• EXERCISE DESCRIPTION:
Render every line of the material below as a JSON list of strings, one string per line, and leave out blank lines.

********

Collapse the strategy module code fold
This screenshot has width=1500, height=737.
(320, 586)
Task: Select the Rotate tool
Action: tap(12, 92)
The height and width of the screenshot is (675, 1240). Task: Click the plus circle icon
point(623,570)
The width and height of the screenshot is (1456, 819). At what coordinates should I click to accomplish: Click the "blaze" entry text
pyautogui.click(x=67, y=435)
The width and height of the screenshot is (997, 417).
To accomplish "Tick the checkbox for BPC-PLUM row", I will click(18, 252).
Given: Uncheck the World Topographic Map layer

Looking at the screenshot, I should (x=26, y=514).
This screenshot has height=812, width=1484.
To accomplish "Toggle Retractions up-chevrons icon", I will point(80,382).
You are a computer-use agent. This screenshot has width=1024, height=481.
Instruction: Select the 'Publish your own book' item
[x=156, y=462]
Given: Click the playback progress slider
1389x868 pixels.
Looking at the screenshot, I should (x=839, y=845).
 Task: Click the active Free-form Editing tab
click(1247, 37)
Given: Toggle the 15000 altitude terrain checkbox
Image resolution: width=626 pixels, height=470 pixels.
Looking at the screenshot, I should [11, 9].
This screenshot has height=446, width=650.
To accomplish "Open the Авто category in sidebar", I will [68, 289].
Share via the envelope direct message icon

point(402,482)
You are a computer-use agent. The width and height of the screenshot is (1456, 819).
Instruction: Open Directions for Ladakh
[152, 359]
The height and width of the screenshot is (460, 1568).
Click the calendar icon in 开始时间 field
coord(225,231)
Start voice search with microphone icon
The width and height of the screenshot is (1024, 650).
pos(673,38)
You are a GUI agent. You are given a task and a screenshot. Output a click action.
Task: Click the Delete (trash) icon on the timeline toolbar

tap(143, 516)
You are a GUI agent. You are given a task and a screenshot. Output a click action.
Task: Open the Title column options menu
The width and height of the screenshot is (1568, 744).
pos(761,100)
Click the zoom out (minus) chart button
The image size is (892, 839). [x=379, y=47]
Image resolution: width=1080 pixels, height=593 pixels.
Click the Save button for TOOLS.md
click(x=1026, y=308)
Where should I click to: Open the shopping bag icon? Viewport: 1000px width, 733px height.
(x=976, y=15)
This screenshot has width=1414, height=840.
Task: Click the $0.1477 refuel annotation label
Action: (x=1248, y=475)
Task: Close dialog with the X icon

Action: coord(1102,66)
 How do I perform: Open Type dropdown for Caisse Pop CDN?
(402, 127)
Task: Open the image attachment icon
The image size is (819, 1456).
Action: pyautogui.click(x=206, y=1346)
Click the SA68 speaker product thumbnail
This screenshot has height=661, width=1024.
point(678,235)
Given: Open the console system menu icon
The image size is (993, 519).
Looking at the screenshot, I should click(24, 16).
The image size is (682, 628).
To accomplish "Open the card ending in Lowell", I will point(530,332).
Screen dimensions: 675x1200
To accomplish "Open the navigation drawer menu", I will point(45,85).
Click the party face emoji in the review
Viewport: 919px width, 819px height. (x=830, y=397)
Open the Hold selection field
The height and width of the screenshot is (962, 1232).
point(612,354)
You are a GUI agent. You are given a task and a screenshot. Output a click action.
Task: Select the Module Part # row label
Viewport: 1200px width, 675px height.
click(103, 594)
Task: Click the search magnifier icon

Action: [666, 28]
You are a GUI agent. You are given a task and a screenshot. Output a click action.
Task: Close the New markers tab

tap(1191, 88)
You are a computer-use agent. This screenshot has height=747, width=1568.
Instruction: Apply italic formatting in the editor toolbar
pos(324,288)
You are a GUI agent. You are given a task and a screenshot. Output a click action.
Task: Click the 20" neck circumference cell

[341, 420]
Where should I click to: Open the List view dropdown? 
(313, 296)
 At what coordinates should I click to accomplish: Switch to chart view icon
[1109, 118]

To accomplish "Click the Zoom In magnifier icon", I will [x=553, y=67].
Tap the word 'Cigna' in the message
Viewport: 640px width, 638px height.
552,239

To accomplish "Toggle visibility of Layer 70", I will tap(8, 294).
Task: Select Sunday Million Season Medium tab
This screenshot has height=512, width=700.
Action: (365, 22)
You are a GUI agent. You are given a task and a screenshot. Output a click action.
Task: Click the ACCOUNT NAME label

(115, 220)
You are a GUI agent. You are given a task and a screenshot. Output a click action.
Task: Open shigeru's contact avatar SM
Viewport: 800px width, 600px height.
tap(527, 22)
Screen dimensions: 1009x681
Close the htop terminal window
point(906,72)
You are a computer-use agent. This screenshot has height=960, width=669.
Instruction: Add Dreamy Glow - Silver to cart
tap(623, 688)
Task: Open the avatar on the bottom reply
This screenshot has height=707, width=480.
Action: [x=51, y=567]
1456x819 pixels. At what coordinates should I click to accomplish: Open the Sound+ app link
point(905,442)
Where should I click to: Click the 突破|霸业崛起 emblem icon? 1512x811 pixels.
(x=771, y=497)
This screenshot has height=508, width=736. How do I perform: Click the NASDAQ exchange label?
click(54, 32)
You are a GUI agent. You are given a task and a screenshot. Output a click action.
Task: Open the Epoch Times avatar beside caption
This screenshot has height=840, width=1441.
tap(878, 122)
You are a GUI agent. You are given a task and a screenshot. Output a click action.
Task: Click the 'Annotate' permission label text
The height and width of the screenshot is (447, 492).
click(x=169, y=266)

********

• EXERCISE OUTPUT:
[
  "Collapse the strategy module code fold",
  "This screenshot has width=1500, height=737.",
  "(320, 586)",
  "Task: Select the Rotate tool",
  "Action: tap(12, 92)",
  "The height and width of the screenshot is (675, 1240). Task: Click the plus circle icon",
  "point(623,570)",
  "The width and height of the screenshot is (1456, 819). At what coordinates should I click to accomplish: Click the \"blaze\" entry text",
  "pyautogui.click(x=67, y=435)",
  "The width and height of the screenshot is (997, 417).",
  "To accomplish \"Tick the checkbox for BPC-PLUM row\", I will click(18, 252).",
  "Given: Uncheck the World Topographic Map layer",
  "Looking at the screenshot, I should (x=26, y=514).",
  "This screenshot has height=812, width=1484.",
  "To accomplish \"Toggle Retractions up-chevrons icon\", I will point(80,382).",
  "You are a computer-use agent. This screenshot has width=1024, height=481.",
  "Instruction: Select the 'Publish your own book' item",
  "[x=156, y=462]",
  "Given: Click the playback progress slider",
  "1389x868 pixels.",
  "Looking at the screenshot, I should (x=839, y=845).",
  " Task: Click the active Free-form Editing tab",
  "click(1247, 37)",
  "Given: Toggle the 15000 altitude terrain checkbox",
  "Image resolution: width=626 pixels, height=470 pixels.",
  "Looking at the screenshot, I should [11, 9].",
  "This screenshot has height=446, width=650.",
  "To accomplish \"Open the Авто category in sidebar\", I will [68, 289].",
  "Share via the envelope direct message icon",
  "point(402,482)",
  "You are a computer-use agent. The width and height of the screenshot is (1456, 819).",
  "Instruction: Open Directions for Ladakh",
  "[152, 359]",
  "The height and width of the screenshot is (460, 1568).",
  "Click the calendar icon in 开始时间 field",
  "coord(225,231)",
  "Start voice search with microphone icon",
  "The width and height of the screenshot is (1024, 650).",
  "pos(673,38)",
  "You are a GUI agent. You are given a task and a screenshot. Output a click action.",
  "Task: Click the Delete (trash) icon on the timeline toolbar",
  "tap(143, 516)",
  "You are a GUI agent. You are given a task and a screenshot. Output a click action.",
  "Task: Open the Title column options menu",
  "The width and height of the screenshot is (1568, 744).",
  "pos(761,100)",
  "Click the zoom out (minus) chart button",
  "The image size is (892, 839). [x=379, y=47]",
  "Image resolution: width=1080 pixels, height=593 pixels.",
  "Click the Save button for TOOLS.md",
  "click(x=1026, y=308)",
  "Where should I click to: Open the shopping bag icon? Viewport: 1000px width, 733px height.",
  "(x=976, y=15)",
  "This screenshot has width=1414, height=840.",
  "Task: Click the $0.1477 refuel annotation label",
  "Action: (x=1248, y=475)",
  "Task: Close dialog with the X icon",
  "Action: coord(1102,66)",
  " How do I perform: Open Type dropdown for Caisse Pop CDN?",
  "(402, 127)",
  "Task: Open the image attachment icon",
  "The image size is (819, 1456).",
  "Action: pyautogui.click(x=206, y=1346)",
  "Click the SA68 speaker product thumbnail",
  "This screenshot has height=661, width=1024.",
  "point(678,235)",
  "Given: Open the console system menu icon",
  "The image size is (993, 519).",
  "Looking at the screenshot, I should click(24, 16).",
  "The image size is (682, 628).",
  "To accomplish \"Open the card ending in Lowell\", I will point(530,332).",
  "Screen dimensions: 675x1200",
  "To accomplish \"Open the navigation drawer menu\", I will point(45,85).",
  "Click the party face emoji in the review",
  "Viewport: 919px width, 819px height. (x=830, y=397)",
  "Open the Hold selection field",
  "The height and width of the screenshot is (962, 1232).",
  "point(612,354)",
  "You are a GUI agent. You are given a task and a screenshot. Output a click action.",
  "Task: Select the Module Part # row label",
  "Viewport: 1200px width, 675px height.",
  "click(103, 594)",
  "Task: Click the search magnifier icon",
  "Action: [666, 28]",
  "You are a GUI agent. You are given a task and a screenshot. Output a click action.",
  "Task: Close the New markers tab",
  "tap(1191, 88)",
  "You are a computer-use agent. This screenshot has height=747, width=1568.",
  "Instruction: Apply italic formatting in the editor toolbar",
  "pos(324,288)",
  "You are a GUI agent. You are given a task and a screenshot. Output a click action.",
  "Task: Click the 20\" neck circumference cell",
  "[341, 420]",
  "Where should I click to: Open the List view dropdown? ",
  "(313, 296)",
  " At what coordinates should I click to accomplish: Switch to chart view icon",
  "[1109, 118]",
  "To accomplish \"Click the Zoom In magnifier icon\", I will [x=553, y=67].",
  "Tap the word 'Cigna' in the message",
  "Viewport: 640px width, 638px height.",
  "552,239",
  "To accomplish \"Toggle visibility of Layer 70\", I will tap(8, 294).",
  "Task: Select Sunday Million Season Medium tab",
  "This screenshot has height=512, width=700.",
  "Action: (365, 22)",
  "You are a GUI agent. You are given a task and a screenshot. Output a click action.",
  "Task: Click the ACCOUNT NAME label",
  "(115, 220)",
  "You are a GUI agent. You are given a task and a screenshot. Output a click action.",
  "Task: Open shigeru's contact avatar SM",
  "Viewport: 800px width, 600px height.",
  "tap(527, 22)",
  "Screen dimensions: 1009x681",
  "Close the htop terminal window",
  "point(906,72)",
  "You are a computer-use agent. This screenshot has height=960, width=669.",
  "Instruction: Add Dreamy Glow - Silver to cart",
  "tap(623, 688)",
  "Task: Open the avatar on the bottom reply",
  "This screenshot has height=707, width=480.",
  "Action: [x=51, y=567]",
  "1456x819 pixels. At what coordinates should I click to accomplish: Open the Sound+ app link",
  "point(905,442)",
  "Where should I click to: Click the 突破|霸业崛起 emblem icon? 1512x811 pixels.",
  "(x=771, y=497)",
  "This screenshot has height=508, width=736. How do I perform: Click the NASDAQ exchange label?",
  "click(54, 32)",
  "You are a GUI agent. You are given a task and a screenshot. Output a click action.",
  "Task: Open the Epoch Times avatar beside caption",
  "This screenshot has height=840, width=1441.",
  "tap(878, 122)",
  "You are a GUI agent. You are given a task and a screenshot. Output a click action.",
  "Task: Click the 'Annotate' permission label text",
  "The height and width of the screenshot is (447, 492).",
  "click(x=169, y=266)"
]